Assessment of Risk Factors During the interview, the following questions were asked: Are you sports active? Have you sustained any sports-related injury within the past 3 years that prevented sports activity for a shorter or longer period? Do you know how to train properly to prevent injury? In addition, assessment of demographics included: age, sex, social class, income, education, number of children, county, union member and unemployment fund.
Main measurements Sports active, injury within 3 years and prevention knowledge.

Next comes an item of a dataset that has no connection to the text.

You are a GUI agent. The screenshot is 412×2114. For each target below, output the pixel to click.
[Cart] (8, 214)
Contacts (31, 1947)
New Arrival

Results The prevalence proportion of sports active was 60.9% [95% CI: 57.9–63.9]. A majority (61.8% [95% CI: 58.3–65.2]) reported to be aware of proper injury-preventive training, whereas 25.4% [95% CI: 22.0–28.9] sustained an injury within 3 years. Sports activity increased with education (OR=1.17 [95% CI: 1.1–1.23], P=0.0001). Risk of injury decreased with increasing age (OR=0.64 [95% CI: 0.54–0.74], P<0.0001) and female sex (OR=1.61 [95% CI: 1.11–2.35], P=0.013). Knowledge of injury prevention increased with age (OR=1.15 [95% CI: 1.02–1.3], P=0.022) and female sex (OR=1.35 [95% CI: 1.13–1.51], P=0.004). No association of preventive training on injury (OR=1.07 [95% CI: 0.71–1.67])
Conclusions The prevalence proportion of injuries seems to be a public-health issue. A majority believe they know how to train properly to prevent injuries. However, awareness of preventive training was not associated with decreased injury risk.